INSTRUCTION: Copy every line of the records below word for word, with no changes.

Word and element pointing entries
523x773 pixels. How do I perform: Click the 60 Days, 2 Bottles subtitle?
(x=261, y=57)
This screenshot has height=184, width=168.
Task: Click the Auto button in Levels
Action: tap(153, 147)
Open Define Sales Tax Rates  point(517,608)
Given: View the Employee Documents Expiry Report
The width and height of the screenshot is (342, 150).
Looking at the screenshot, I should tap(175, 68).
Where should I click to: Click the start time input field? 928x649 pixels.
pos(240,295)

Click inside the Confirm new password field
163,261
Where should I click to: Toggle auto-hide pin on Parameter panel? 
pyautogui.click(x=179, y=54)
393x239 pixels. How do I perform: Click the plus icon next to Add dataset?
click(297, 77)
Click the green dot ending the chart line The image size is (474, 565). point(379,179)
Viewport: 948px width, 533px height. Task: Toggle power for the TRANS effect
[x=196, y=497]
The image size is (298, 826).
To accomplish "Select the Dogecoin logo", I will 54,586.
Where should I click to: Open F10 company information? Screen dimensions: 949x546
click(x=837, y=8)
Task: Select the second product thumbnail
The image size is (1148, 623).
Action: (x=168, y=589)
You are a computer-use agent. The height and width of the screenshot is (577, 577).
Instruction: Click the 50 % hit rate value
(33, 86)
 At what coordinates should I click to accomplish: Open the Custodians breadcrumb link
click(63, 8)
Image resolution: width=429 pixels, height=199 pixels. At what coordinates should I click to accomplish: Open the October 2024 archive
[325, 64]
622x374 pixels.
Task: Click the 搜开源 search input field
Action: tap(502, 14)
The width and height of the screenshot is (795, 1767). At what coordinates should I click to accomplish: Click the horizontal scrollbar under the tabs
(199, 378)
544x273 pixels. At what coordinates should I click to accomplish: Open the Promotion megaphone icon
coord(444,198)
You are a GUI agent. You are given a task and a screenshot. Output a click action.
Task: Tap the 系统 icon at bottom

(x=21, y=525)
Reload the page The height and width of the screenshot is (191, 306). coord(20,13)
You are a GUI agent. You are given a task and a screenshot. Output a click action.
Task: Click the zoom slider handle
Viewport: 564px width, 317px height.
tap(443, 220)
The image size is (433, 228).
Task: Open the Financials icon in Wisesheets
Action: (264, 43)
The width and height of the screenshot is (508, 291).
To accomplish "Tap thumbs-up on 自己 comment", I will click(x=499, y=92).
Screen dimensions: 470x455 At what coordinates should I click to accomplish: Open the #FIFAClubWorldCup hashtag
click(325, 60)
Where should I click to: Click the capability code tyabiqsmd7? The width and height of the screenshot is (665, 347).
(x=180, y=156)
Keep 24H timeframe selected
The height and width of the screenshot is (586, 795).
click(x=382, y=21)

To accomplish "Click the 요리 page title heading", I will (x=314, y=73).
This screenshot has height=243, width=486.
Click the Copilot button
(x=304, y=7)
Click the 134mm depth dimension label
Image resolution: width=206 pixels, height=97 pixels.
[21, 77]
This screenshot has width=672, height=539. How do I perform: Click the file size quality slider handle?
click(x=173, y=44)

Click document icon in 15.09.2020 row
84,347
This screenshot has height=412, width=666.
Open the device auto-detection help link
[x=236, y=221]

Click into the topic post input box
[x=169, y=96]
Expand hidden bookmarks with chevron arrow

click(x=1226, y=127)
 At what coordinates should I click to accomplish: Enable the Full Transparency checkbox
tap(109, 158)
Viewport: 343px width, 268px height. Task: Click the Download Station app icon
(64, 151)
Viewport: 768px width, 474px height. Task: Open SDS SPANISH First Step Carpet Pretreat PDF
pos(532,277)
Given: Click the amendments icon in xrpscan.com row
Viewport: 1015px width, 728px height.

SOLUTION TO THIS TASK:
523x773 pixels. How do I perform: Click the 60 Days, 2 Bottles subtitle?
(x=261, y=57)
This screenshot has height=184, width=168.
Task: Click the Auto button in Levels
Action: tap(153, 147)
Open Define Sales Tax Rates  point(517,608)
Given: View the Employee Documents Expiry Report
The width and height of the screenshot is (342, 150).
Looking at the screenshot, I should tap(175, 68).
Where should I click to: Click the start time input field? 928x649 pixels.
pos(240,295)

Click inside the Confirm new password field
163,261
Where should I click to: Toggle auto-hide pin on Parameter panel? 
pyautogui.click(x=179, y=54)
393x239 pixels. How do I perform: Click the plus icon next to Add dataset?
click(297, 77)
Click the green dot ending the chart line The image size is (474, 565). point(379,179)
Viewport: 948px width, 533px height. Task: Toggle power for the TRANS effect
[x=196, y=497]
The image size is (298, 826).
To accomplish "Select the Dogecoin logo", I will 54,586.
Where should I click to: Open F10 company information? Screen dimensions: 949x546
click(x=837, y=8)
Task: Select the second product thumbnail
The image size is (1148, 623).
Action: (x=168, y=589)
You are a computer-use agent. The height and width of the screenshot is (577, 577).
Instruction: Click the 50 % hit rate value
(33, 86)
 At what coordinates should I click to accomplish: Open the Custodians breadcrumb link
click(63, 8)
Image resolution: width=429 pixels, height=199 pixels. At what coordinates should I click to accomplish: Open the October 2024 archive
[325, 64]
622x374 pixels.
Task: Click the 搜开源 search input field
Action: tap(502, 14)
The width and height of the screenshot is (795, 1767). At what coordinates should I click to accomplish: Click the horizontal scrollbar under the tabs
(199, 378)
544x273 pixels. At what coordinates should I click to accomplish: Open the Promotion megaphone icon
coord(444,198)
You are a GUI agent. You are given a task and a screenshot. Output a click action.
Task: Tap the 系统 icon at bottom

(x=21, y=525)
Reload the page The height and width of the screenshot is (191, 306). coord(20,13)
You are a GUI agent. You are given a task and a screenshot. Output a click action.
Task: Click the zoom slider handle
Viewport: 564px width, 317px height.
tap(443, 220)
The image size is (433, 228).
Task: Open the Financials icon in Wisesheets
Action: (264, 43)
The width and height of the screenshot is (508, 291).
To accomplish "Tap thumbs-up on 自己 comment", I will click(x=499, y=92).
Screen dimensions: 470x455 At what coordinates should I click to accomplish: Open the #FIFAClubWorldCup hashtag
click(325, 60)
Where should I click to: Click the capability code tyabiqsmd7? The width and height of the screenshot is (665, 347).
(x=180, y=156)
Keep 24H timeframe selected
The height and width of the screenshot is (586, 795).
click(x=382, y=21)

To accomplish "Click the 요리 page title heading", I will (x=314, y=73).
This screenshot has height=243, width=486.
Click the Copilot button
(x=304, y=7)
Click the 134mm depth dimension label
Image resolution: width=206 pixels, height=97 pixels.
[21, 77]
This screenshot has width=672, height=539. How do I perform: Click the file size quality slider handle?
click(x=173, y=44)

Click document icon in 15.09.2020 row
84,347
This screenshot has height=412, width=666.
Open the device auto-detection help link
[x=236, y=221]

Click into the topic post input box
[x=169, y=96]
Expand hidden bookmarks with chevron arrow

click(x=1226, y=127)
 At what coordinates should I click to accomplish: Enable the Full Transparency checkbox
tap(109, 158)
Viewport: 343px width, 268px height. Task: Click the Download Station app icon
(64, 151)
Viewport: 768px width, 474px height. Task: Open SDS SPANISH First Step Carpet Pretreat PDF
pos(532,277)
Given: Click the amendments icon in xrpscan.com row
Viewport: 1015px width, 728px height.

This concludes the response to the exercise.